Help with Sea level-predictor

YH_Lee · February 17, 2021, 10:48am

I don’t know what do with the error
This is my code

import pandas as pd
import matplotlib.pyplot as plt
from scipy.stats import linregress

def draw_plot():
    # Read data from file
    df = pd.read_csv("epa-sea-level.csv")

    # Create scatter plot
    plt.scatter(df["Year"], df["CSIRO Adjusted Sea Level"])

    # Create first line of best fit
    slope, intercept, r_value, p_value, std_err = linregress(x=df["Year"], y=df["CSIRO Adjusted Sea Level"])
    year_extended = list(range(1880, 2050, 1))
    line = [intercept + slope * j for j in year_extended]
    plt.plot(year_extended, line, linewidth=2, color="r")

    # Create second line of best fit
    mod_df = df.loc[df["Year"] >= 2000]
    slope2, intercept2, r_value2, p_value2, std_err2 = linregress(x=mod_df["Year"], y=mod_df["CSIRO Adjusted Sea Level"])
    year2 = list(range(2000, 2050, 1))
    line2 = [intercept2 + slope2 * j for j in year2]
    plt.plot(year2, line2, linewidth=3, color="k")

    # Add labels and title
    plt.xlabel("Year")
    plt.ylabel("Sea Level (inches)")
    plt.title("Rise in Sea Level")
    
    # Save plot and return data for testing (DO NOT MODIFY)
    plt.savefig('sea_level_plot.png')
    return plt.gca()

This is the error

FAIL: test_plot_data_points (test_module.LinePlotTestCase)
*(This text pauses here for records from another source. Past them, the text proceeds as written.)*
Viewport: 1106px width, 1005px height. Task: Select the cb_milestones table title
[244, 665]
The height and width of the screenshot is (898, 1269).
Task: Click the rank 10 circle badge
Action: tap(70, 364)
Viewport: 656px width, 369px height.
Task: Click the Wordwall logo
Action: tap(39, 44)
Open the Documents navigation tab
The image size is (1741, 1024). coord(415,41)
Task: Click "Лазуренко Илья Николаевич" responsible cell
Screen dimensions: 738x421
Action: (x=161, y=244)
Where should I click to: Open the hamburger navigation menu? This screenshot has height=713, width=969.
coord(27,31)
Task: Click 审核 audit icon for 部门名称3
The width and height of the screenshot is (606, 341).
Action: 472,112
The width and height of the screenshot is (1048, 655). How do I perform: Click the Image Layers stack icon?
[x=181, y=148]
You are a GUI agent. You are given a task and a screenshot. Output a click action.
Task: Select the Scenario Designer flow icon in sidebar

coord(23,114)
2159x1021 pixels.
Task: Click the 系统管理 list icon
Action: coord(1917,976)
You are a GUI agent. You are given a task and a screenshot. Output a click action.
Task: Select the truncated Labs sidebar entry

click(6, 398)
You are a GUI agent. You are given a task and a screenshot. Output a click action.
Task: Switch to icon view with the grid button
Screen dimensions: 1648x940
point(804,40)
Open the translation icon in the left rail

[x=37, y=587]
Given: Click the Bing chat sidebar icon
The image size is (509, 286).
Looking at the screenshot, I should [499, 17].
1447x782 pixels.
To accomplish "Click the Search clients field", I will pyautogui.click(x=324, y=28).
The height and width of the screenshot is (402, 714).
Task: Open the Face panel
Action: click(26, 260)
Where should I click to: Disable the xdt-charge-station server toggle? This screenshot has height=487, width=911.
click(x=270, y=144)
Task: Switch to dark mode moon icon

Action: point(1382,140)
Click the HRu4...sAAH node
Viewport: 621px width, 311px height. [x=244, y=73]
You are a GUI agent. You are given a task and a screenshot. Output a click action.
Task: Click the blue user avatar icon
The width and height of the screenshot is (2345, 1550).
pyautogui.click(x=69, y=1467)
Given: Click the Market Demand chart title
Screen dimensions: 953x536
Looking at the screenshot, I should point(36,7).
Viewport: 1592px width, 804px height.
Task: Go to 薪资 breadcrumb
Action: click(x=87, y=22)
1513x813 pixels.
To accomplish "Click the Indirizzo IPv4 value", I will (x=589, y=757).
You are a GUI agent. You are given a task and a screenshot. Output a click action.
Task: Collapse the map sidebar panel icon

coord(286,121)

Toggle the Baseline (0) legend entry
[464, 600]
Traceback (most recent call last):
File “/home/runner/boilerplate-sea-level-predictor/test_module.py”, line 30, in test_plot_data_points
 python main.py
Matplotlib created a temporary config/cache directory at /tmp/matplotlib-umaphdjp because the default path (/config/matplotlib) is not a writable directory; it is highly recommended to set the MPLCONFIGDIR environment variable to a writable directory, in particular to speed up the import of Matplotlib and to better support multiprocessing.
F.F.

FAIL: test_plot_data_points (test_module.LinePlotTestCase)

Traceback (most recent call last):
File “/home/runner/boilerplate-sea-level-predictor/test_module.py”, line 30, in test_plot_data_points
self.assertEqual(actual, expected, “Expected different data points in scatter plot.”)
AssertionError: Lists differ: [[188[26 chars]72441], [1882.0, -0.44
 python main.py
Matplotlib created a temporary config/cache directory at /tmp/matplotlib-suvt1xh9 because the default path (/config/matplotlib) is not a writable directory; it is highly recommended to set the MPLCONFIGDIR environment variable to a writable directory, in particular to speed up the import of Matplotlib and to better support multiprocessing.
F.F.

FAIL: test_plot_data_points (test_module.LinePlotTestCase)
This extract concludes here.